*** Selected extract
After that occurrence... martial law came to my house.

We took the cell phone, house phone, & computer away. She was still defiant for a month or two, but has come back around somewhat.

The worries I have, is she showed no remorse for any wrong doings she did (minor to most, big deals to us). I always fear this could lead to something bigger someday.

She wants to play the part of 'bad-ass' who has a 'won't rat out my friends' credo, this somehow trumps any outcome the judicial system would have.

posted on Apr, 10 2008 @ 06:06 AM
reply to post by Grailkeeper

Thats part of being a kid and growing up, but the chavs over here are out at that time because their parents just dont care.

How are people supposed to grow up when they have zero guidance at all?

Thats why I suggest 2 years in the army for any youngster convicted of anything.

posted on Apr, 10 2008 @ 09:34 AM
reply to post by Flyer

I think corporate life is also affecting the nuclear family more than people expect. Corporate life puts a strain on many people. You're stuck working menial jobs with 8 bosses (excuse me, 8? yes, 8!) and you have a 4' x 4' cubicle that is your world. Plus, many people have to work long hours. By the time they get home, the person is worn out and maybe itching for a fight.

When I was younger, I dreamt of being a CEO of a company. Then I realized how much time a manager has to work. On average a manager puts in 60 to 90 hours a week. Screw that! Stop and smell the roses.

posted on Apr, 10 2008 @ 09:40 AM
If I did something wrong I think i should be tried as an adult. But if I'm going to be tried as an adult I also want to be able to vote. I know more about politics than most of the adults I know. So if I'm going to be tried as an adult I want to be treated like one too and be able to vote.

posted on Apr, 10 2008 @ 09:44 AM
I believe that it should be more detailed, yes.

There is, after all - a difference between spray-painting a rather crude and inflammatory remark on someone's car because of a social factor such as "That guy is a pervert, he watches my little sister get changed" or something equally as viable and going out, getting ratted out your face and then stabbing someone for their small change.

Is the line too thin?

Methinks the line may be too thick - professionals have a habit of going overboard on easy solutions, i mean look at how they're trying to deal with the current economic problems; wouldn't it be so much simpler just to say "We're in the sh'tter here lads" and then store some money in order to rebuild once all the corporate interest had fled the scene?

As opposed to trying to stick it out as corporations bleed us dry, that is.
******
> Exercise goal
Write the next part of the forum thread about troubled teenagers and the justice system, picking up after its final post. You won't need the data that comes next.
*** Information shown
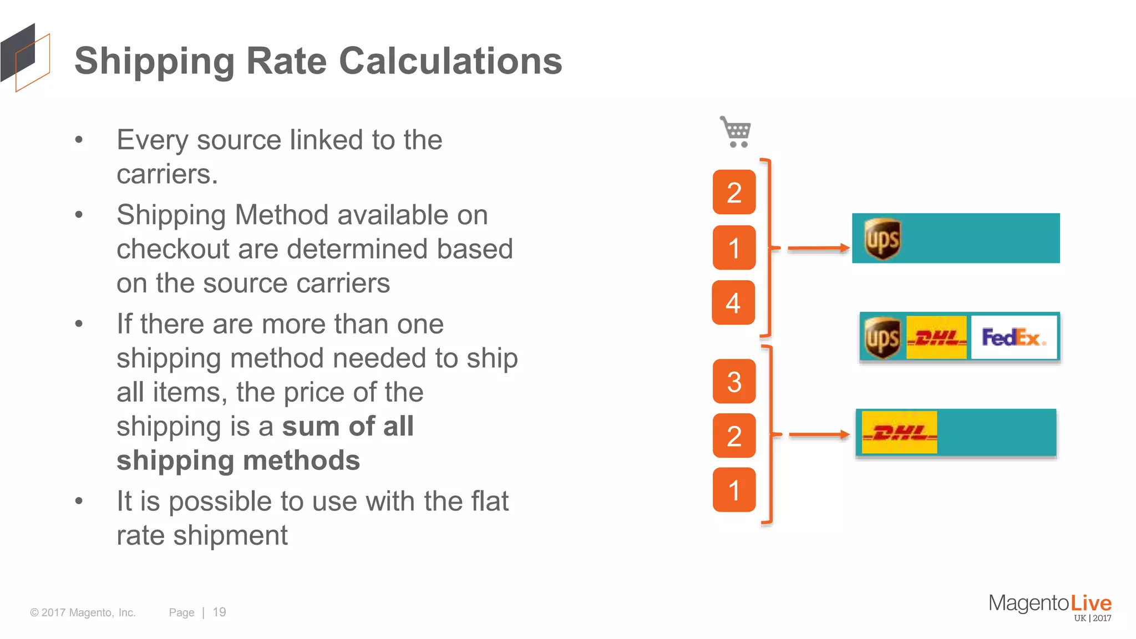Click the MagentoLive UK 2017 logo
Image resolution: width=1136 pixels, height=639 pixels.
point(1050,607)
******
> Expected answer
[edit on 10-4-2008 by Throbber]

posted on Apr, 10 2008 @ 10:57 AM
As I mentioned earlier, the 'no remorse' shown by youth today is what scares me the most.

My thoughts are; if they feel retribution is minimal, what do they really lose?

posted on Apr, 10 2008 @ 11:30 AM
I know there are numerous reasons for adolescent crime, the one that resonates with me is family structure. There is no such critter anymore.

I would say 75% family’s today are a two income household. Which means moms not there anymore to watch over the young one’s. I understand if some think this old-fashion, but I believe women are the nurturing one’s on earth and when children lack that in their lives, it opens Pandora’s box.

When I was growing up it was mother who made sure the children tolled the line, and let us know real quickly when we did not do so. I know it’s a cliché but what the world needs more of is LOVE, and for the most part children born today are not going to receive it from the young adults of today. As long as mothers have to stay in the system and not stay home to nurture and cultivate these kids I see it only getting worse.

Love and Light

posted on Apr, 10 2008 @ 01:35 PM
reply to post by guppy

That might be the case where you are but not here, parents simply dont care.

Someone on the block where I live went away for the weekend and left their 15 year old daughter alone, I saw her come back at 130am walking home alone.

Now I thought that was disgusting but thats sadly typical of the attitude of them.

posted on Apr, 10 2008 @ 03:03 PM
reply to post by Flyer

Yup. A lot of people have kids and dont' realize the consequences. When you have a child, every priority you once had is now in the backburner. Children come first.